Considering surgical indication, no difference was found in survival of implants depending on the diagnosis at primary surgery: our data highlight that UKAs implanted for post-traumatic arthritis, post-traumatic necrosis or deformity did not show a higher risk of failure compared to those implanted for primary arthritis. Only few studies and no other national registry explored this topic. Chalmers et al. [7] found survivorship of UKAs for primary osteonecrosis to be 93% at 10 years, and stated that, as long as correct surgical indication is respected, the diagnosis leading to UKA does not affect implant outcome.

Finally, analysis of revision strategies in the case of UKA failure showed a considerably better outcome when the failed UKA was converted to a TKA (U2T) rather than to another UKA (U2U): 82.6% (CI 77.8–86.5) vs 46.9% (CI 28.0–66.6) at 10 years, p < 0.05. These data are in agreement with reports by other national registries, such as the Swedish knee arthroplasty register [17, 18], in which the cumulative rate of re-revision was 7% for U2T and 26% for U2U. The disproportionate number of failed U2U implants suggests that a simple exchange of bearing surfaces does not address the fundamental cause of failure (such as disease progression, malalignment or unequal flexion–extension gap).

We can, therefore, state that revision of a failed UKA with another UKA is associated with an unacceptably high rate of failure and should be avoided when possible.

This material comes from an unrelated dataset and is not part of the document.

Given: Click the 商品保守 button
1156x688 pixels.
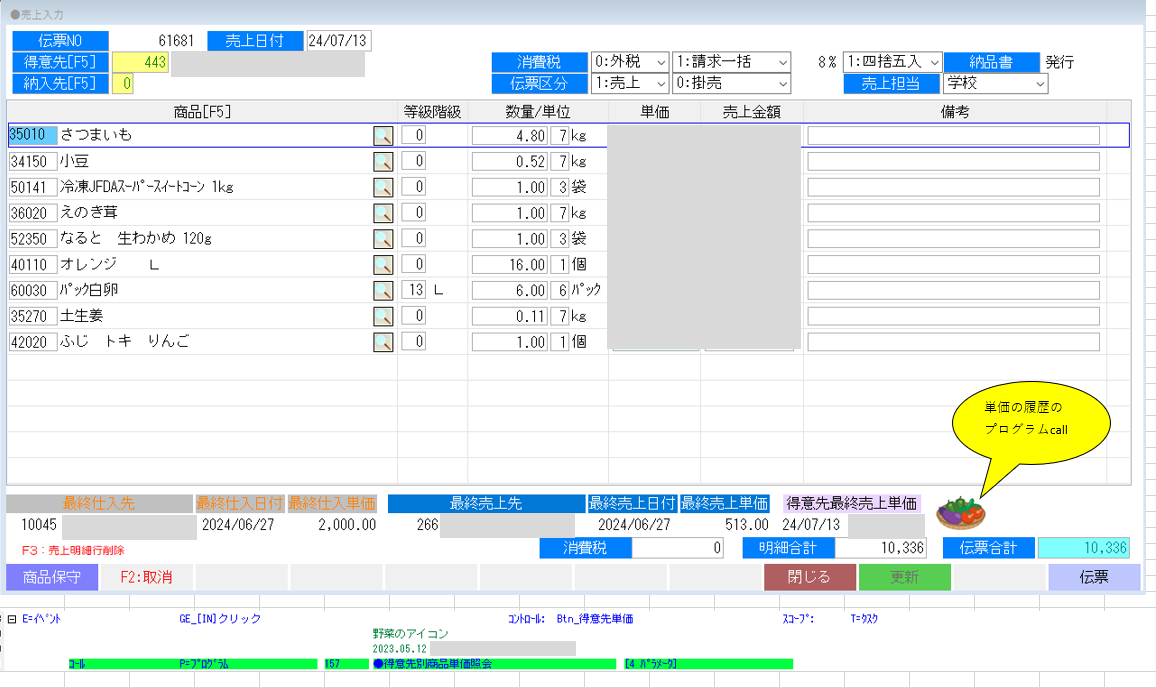Looking at the screenshot, I should [x=52, y=577].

This study has several limitations. First, it lacks patient-reported outcomes, and information about specific comorbidities associated with inferior arthroplasty survival, such as diabetes or obesity [2, 22, 23], is missing. Second, the registry does not report any functional data about the operated knee. Moreover, the study has all the limitations associated to retrospective studies; as they are not randomized, unmeasured confounders might affect the results. Moreover, the procedures were performed by different surgeons at different hospitals, and results are affected by data collection modality, adherence to the initiative and capture rate.

Conclusion

UKA is associated with fewer perioperative complications but higher revision rates compared to TKA. Both surgeon and patients should be aware of pros and cons of these implants, which are a good option when lower invasiveness and quick recovery are pursued. In case of failure of a UKA implant, revision surgery by a TKA is associated with a better implant survival and lower requirement of re-revision surgery.